> PREGUNTAS POR RESPONDER
a) Según la reseña, ¿qué editorial publica El país de los sueños perdidos?
b) Reproduzca textualmente el pasaje de la reseña que va desde "Con el subtítulo" hasta "descubrimiento de América.", ambos incluidos.

El país de los sueños perdidos | Crítica

Una historia del conocimiento

  • Taurus publica un espléndido resumen de la historia científica española, encaminada tanto a una serena vindicación de sus logros como a la necesaria promoción de la ciencia en 'El país de los sueños perdidos'

El profesor y académico madrileño José Manuel Sánchez Ron

El profesor y académico madrileño José Manuel Sánchez Ron

Con el subtítulo de “Historia de la ciencia en España”, el profesor y académico Sánchez Ron ha ensayado una empresa mayor, más ancha y ambiciosa, que excede el marco geográfico y la vicisitud histórica que tal subtítulo sugiere. Quiere decirse que El país de los sueños perdidos, a pesar del melancólico encabezamiento, no es ni la historia de una derrota ni la lamentación de un secular retraso. Antes bien, se trata de una historia de la ciencia, filtrada por la ejecutoria peninsular, desde San Isidoro a nuestros días, y ello con varias acotaciones decisivas, que contribuyen a situar el papel de España en el mundo moderno, en su verdadero relieve e importancia, estrechamente vinculado al descubrimiento de América.

Sánchez Ron destaca la importancia de la ciencia española en el orden de las “ciencias sociales”

Una primera acotación, ya insinuada, es la extraordinaria relevancia científica del Nuevo Mundo, cuyos hallazgos de todo orden, diligentemente anotados, son los que permitirán, no sólo una nueva forma de hacer historia, más cercana a Heródoto, como recuerda Momigliano, sino una documentación lingüística, etnográfica, antropológica, etcétera (pensemos en el inquisidor Landa, en el Inca Grarcilaso o en el mismo padre Las Casas), que contribuyó decisivamente, entre otros muchos factores, a este vasto movimiento que conocemos como Renacimiento. Ahí es donde Sánchez Ron destaca la importancia de la ciencia española, en el orden de las “ciencias sociales”, y cuya relevancia se verá ensombrecida por la exactitud de la física newtoniana y la consecuente “Revolución científica” del XVII. En este sentido, Sánchez Ron recuerda que aquella revolución no hubiera sido posible sin los colosales hallazgos previos del Renacimiento; y que dicha remoción científica del orbe se debió, no a la perspicacia protestante, que diría Weber, sino a lo que Huizinga definió como un triunfo de la latinidad, de la Europa mediterránea.

> EXTRACTO DE DATOS
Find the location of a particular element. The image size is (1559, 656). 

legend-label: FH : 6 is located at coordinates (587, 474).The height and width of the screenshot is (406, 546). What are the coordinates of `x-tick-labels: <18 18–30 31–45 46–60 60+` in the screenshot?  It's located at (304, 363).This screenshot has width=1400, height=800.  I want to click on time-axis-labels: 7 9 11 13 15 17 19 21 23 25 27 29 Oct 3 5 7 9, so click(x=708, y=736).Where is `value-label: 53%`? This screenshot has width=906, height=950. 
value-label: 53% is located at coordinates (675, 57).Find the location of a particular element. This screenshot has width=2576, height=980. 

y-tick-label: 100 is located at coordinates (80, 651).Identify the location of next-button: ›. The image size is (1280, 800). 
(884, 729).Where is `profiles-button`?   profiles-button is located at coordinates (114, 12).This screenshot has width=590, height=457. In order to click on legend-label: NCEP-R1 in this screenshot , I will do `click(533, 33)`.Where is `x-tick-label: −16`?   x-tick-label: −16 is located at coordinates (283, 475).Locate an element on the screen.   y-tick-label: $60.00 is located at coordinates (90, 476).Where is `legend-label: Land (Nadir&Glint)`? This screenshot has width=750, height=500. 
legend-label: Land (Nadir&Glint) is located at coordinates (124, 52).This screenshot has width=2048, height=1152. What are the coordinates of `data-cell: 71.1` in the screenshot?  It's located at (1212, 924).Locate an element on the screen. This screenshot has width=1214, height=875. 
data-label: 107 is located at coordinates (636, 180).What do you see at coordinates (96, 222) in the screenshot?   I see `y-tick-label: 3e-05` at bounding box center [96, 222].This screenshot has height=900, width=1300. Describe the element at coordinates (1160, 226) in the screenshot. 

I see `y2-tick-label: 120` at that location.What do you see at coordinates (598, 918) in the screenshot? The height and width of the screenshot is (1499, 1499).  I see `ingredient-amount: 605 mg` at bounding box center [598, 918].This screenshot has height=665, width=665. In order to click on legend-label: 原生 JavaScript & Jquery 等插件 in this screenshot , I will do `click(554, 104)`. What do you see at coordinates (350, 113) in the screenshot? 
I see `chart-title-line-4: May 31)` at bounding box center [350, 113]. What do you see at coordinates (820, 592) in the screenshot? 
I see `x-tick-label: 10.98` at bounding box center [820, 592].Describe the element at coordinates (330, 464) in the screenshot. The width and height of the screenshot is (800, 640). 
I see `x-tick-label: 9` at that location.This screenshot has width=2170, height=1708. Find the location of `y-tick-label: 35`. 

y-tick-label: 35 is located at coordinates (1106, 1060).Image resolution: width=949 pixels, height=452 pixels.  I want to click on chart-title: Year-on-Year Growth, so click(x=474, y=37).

> RESPUESTAS POR TAREA
a) Taurus.

b)
Con el subtítulo de “Historia de la ciencia en España”, el profesor y académico Sánchez Ron ha ensayado una empresa mayor, más ancha y ambiciosa, que excede el marco geográfico y la vicisitud histórica que tal subtítulo sugiere. Quiere decirse que El país de los sueños perdidos, a pesar del melancólico encabezamiento, no es ni la historia de una derrota ni la lamentación de un secular retraso. Antes bien, se trata de una historia de la ciencia, filtrada por la ejecutoria peninsular, desde San Isidoro a nuestros días, y ello con varias acotaciones decisivas, que contribuyen a situar el papel de España en el mundo moderno, en su verdadero relieve e importancia, estrechamente vinculado al descubrimiento de América.